MCP4141 and ATtiny13 based digital potentiometer to replace an existing 3 terminal analog potentiometers.
The main objective of this project is to create a prototype version of a digital potentiometer using Microchip's MCP4141 IC. MCP4141 is available with end-to-end resistances of 5KΩ, 10KΩ, 50kΩ, and 100KΩ. This potentiometer-module can drive MCP4141 with any of the above mention resistances.
To drive the MCP4141, this module use ATtiny13 MCU. This MCU control MCP4141's resistance, based on the rotary-encoder events. ATtiny13 is an 8-pin, low power 8-bit MCU with an internal oscillator. The key reason to pick this MCU is its availability and lower price. Due to a lack of hardware-based SPI, this system use bit-banging SPI implementation to drive the MCP4141 IC.

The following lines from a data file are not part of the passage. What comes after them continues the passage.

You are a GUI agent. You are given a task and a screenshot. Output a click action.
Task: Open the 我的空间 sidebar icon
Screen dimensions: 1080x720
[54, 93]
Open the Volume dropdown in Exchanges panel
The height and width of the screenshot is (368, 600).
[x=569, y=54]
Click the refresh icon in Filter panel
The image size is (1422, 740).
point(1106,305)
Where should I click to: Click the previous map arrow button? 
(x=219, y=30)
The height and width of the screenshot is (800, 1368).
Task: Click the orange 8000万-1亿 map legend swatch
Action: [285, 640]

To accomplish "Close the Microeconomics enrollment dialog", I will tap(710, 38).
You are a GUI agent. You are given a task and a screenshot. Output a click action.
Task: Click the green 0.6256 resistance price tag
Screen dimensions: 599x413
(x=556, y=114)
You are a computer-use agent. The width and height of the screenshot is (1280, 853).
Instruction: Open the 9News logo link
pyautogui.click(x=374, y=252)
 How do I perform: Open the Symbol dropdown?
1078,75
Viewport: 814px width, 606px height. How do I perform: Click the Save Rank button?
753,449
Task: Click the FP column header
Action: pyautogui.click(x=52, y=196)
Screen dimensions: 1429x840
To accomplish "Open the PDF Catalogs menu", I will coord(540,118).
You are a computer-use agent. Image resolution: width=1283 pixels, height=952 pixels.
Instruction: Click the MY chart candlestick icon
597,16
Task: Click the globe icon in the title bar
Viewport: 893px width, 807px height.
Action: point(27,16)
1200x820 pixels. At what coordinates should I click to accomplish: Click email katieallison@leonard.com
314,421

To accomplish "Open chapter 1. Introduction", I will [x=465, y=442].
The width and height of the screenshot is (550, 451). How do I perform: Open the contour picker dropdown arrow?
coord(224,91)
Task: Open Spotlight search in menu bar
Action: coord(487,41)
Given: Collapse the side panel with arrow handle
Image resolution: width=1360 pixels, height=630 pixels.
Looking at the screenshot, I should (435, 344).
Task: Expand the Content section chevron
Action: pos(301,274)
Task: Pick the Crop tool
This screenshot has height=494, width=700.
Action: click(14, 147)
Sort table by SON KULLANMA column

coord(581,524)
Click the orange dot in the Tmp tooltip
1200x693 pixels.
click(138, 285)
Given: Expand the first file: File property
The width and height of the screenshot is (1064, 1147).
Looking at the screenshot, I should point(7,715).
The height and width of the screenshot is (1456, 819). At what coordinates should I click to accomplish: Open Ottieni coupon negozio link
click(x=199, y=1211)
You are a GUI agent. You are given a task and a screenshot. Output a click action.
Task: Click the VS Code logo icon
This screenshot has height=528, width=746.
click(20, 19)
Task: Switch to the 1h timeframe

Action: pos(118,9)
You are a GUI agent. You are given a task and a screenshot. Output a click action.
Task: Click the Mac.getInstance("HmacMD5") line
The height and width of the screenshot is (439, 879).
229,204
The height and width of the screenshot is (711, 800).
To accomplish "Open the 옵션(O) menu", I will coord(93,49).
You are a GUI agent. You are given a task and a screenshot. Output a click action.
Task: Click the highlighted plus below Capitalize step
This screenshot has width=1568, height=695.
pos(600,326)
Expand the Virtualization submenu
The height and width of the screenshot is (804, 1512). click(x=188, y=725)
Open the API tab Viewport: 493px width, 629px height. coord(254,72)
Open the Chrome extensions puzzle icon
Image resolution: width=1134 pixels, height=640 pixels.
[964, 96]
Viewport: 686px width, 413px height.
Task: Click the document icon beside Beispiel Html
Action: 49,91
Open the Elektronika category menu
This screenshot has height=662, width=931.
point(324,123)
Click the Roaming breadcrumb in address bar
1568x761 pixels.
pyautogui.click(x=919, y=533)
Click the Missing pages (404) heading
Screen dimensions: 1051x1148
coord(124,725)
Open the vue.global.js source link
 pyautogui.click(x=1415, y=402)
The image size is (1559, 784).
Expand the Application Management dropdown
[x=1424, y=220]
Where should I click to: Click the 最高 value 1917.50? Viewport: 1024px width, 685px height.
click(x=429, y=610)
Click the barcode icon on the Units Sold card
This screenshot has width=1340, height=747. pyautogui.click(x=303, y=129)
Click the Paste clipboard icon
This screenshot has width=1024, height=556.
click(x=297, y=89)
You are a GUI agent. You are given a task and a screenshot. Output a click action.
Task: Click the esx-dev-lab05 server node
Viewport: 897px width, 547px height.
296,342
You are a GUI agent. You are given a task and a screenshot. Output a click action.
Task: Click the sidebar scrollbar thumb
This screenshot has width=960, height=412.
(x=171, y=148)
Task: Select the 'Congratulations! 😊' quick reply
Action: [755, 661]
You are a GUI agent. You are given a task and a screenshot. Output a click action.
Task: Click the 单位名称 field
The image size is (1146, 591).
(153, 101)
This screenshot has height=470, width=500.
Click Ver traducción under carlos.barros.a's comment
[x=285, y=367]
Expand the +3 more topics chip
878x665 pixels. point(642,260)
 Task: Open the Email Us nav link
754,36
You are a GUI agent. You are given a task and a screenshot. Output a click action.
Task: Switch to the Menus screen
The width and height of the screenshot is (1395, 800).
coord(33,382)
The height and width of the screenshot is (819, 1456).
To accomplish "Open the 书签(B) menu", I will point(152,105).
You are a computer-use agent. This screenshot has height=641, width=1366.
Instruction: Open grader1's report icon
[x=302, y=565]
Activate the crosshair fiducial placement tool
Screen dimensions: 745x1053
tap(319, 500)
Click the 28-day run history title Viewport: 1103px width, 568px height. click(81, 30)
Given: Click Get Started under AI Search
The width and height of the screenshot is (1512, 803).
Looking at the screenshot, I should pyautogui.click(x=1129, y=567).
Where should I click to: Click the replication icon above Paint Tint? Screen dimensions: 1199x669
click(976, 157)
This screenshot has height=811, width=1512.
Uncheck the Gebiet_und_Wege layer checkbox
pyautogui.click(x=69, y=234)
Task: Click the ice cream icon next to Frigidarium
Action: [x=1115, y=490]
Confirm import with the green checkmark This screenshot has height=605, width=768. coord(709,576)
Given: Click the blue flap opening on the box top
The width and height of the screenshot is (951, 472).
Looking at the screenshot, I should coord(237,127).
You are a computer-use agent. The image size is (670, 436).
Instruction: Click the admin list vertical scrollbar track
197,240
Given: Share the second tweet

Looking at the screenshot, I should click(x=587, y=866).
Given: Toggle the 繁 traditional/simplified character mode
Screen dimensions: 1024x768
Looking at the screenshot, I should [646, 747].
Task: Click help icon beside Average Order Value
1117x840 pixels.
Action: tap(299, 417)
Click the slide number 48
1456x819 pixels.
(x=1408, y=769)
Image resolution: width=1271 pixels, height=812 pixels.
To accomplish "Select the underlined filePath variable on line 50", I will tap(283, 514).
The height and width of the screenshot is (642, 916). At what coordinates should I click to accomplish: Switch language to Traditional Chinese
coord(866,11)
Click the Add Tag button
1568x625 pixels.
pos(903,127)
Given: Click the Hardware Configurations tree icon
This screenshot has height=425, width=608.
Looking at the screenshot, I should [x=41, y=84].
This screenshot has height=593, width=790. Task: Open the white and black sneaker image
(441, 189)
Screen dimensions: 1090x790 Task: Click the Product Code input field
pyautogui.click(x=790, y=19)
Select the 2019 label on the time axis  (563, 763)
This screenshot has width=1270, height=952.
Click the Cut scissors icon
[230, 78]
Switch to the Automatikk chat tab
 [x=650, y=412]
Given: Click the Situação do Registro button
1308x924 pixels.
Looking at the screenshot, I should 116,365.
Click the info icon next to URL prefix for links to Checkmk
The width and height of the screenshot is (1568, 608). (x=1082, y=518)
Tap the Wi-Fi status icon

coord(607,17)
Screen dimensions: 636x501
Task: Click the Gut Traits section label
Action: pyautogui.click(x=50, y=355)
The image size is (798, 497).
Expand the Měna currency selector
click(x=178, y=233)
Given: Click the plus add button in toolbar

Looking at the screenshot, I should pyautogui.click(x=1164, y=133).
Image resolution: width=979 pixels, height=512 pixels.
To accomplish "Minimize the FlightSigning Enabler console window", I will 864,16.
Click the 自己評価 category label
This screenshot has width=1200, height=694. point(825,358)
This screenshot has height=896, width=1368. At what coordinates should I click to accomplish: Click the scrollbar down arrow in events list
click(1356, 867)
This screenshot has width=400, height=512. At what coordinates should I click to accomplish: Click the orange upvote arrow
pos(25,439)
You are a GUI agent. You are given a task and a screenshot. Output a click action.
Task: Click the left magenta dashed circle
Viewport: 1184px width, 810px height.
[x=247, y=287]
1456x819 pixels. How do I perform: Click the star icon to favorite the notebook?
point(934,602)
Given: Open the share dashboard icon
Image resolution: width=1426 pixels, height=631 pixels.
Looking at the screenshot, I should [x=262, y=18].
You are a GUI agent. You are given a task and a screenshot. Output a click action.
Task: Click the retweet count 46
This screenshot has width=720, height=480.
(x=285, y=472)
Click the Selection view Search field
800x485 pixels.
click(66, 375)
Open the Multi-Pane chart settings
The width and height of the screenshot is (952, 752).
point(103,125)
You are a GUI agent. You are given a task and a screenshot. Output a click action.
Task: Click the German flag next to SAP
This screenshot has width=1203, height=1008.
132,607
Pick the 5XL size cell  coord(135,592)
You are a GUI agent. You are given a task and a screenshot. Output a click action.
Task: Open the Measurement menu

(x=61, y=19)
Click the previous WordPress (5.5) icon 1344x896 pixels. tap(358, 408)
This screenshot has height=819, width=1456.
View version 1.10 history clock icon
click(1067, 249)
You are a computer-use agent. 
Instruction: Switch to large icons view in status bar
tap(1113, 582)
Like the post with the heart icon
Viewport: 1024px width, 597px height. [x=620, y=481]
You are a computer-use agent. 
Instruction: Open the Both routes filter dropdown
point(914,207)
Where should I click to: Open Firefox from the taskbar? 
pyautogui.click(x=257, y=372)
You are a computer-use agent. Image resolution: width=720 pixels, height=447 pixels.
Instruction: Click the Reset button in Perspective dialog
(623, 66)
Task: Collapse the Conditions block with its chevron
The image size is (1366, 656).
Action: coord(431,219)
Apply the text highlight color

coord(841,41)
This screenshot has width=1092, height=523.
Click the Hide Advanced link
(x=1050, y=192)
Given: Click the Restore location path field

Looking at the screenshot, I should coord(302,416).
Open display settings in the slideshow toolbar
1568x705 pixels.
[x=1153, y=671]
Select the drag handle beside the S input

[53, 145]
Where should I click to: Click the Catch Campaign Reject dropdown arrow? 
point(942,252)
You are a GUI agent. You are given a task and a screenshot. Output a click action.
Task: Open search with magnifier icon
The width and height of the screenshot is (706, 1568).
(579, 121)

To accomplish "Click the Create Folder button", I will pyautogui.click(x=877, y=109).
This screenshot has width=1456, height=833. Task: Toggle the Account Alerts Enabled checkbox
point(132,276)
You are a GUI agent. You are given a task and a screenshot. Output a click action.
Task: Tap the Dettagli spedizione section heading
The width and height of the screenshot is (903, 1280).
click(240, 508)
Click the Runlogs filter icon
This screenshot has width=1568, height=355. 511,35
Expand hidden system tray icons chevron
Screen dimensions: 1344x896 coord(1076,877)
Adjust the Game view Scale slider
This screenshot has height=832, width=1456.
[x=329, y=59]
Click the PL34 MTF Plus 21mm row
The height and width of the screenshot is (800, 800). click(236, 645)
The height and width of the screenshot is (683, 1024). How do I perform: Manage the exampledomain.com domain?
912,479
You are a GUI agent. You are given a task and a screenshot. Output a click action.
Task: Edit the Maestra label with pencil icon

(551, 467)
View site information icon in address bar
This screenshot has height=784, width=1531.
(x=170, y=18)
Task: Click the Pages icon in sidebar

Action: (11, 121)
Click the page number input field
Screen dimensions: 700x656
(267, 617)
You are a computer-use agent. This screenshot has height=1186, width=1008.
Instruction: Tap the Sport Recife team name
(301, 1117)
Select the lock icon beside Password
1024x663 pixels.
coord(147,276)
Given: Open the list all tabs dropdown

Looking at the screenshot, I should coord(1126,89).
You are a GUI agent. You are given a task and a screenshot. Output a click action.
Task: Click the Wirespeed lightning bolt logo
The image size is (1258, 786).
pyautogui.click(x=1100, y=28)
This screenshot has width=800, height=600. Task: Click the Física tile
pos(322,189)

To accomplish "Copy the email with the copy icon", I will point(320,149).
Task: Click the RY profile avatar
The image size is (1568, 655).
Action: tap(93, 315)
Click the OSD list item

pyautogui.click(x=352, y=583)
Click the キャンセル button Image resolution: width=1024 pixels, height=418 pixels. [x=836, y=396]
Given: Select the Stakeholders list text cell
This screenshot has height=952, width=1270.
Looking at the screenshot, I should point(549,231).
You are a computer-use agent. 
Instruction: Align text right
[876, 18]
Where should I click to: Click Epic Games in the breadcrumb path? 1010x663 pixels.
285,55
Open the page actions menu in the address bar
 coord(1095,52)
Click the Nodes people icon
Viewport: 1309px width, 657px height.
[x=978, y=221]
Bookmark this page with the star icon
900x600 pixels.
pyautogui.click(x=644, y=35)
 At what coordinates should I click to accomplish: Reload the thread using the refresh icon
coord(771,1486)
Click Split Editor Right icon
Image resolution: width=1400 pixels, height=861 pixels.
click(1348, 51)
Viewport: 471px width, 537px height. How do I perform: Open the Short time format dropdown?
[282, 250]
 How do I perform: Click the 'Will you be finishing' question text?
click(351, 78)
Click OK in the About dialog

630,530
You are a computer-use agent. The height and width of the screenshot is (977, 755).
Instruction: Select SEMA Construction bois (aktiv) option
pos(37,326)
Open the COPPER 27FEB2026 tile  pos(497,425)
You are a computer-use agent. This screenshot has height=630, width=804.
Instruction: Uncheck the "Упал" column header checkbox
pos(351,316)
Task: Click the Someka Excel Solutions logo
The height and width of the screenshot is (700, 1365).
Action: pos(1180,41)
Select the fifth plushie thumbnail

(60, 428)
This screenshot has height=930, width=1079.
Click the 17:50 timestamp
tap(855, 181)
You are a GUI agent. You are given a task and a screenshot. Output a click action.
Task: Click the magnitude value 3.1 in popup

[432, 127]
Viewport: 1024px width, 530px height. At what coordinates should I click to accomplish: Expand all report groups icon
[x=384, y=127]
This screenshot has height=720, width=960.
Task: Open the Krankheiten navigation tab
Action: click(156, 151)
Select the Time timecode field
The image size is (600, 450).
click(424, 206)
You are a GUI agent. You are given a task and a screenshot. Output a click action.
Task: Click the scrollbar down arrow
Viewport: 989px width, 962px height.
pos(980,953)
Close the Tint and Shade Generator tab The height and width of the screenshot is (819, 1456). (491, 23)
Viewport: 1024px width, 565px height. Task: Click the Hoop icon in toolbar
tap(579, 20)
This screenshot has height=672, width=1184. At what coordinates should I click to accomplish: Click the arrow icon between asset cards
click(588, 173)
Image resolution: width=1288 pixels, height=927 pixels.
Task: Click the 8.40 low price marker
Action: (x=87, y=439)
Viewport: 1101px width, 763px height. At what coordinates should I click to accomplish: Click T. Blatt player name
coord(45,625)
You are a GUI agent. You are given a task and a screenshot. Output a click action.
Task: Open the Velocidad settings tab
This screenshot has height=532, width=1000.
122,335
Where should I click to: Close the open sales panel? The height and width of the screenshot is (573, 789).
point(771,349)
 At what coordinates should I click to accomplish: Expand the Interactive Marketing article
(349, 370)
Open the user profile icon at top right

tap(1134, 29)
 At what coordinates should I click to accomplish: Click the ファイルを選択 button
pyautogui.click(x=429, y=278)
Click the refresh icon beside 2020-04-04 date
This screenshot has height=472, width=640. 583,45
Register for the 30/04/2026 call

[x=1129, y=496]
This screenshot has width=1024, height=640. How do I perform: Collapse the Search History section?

To reduce the board size, this module employs only 3 components. Which including ATtiny13, MCP4141, and rotary-encoder. The dimension of the PCB design given for this module is 26.16mm x 29.72mm.
Firmware of this module is developed using AVR-GCC toolchain. To build the firmware execute the make
command.
To flash the compiled firmware, use the following set of commands:
make fuse
make flash
The make fuse
command can use to set up the fuse-bits of the MCU and it needs to execute only once.
This is an open-source hardware project. Compiled firmware, PCB designs, schematic, and source codes related to this project are available at this repository.
The firmware of this project is licensed under the terms of MIT license. Hardware design and related content are licensed under Creative Commons - Attribution 4.0 International (CC BY 4.0) license.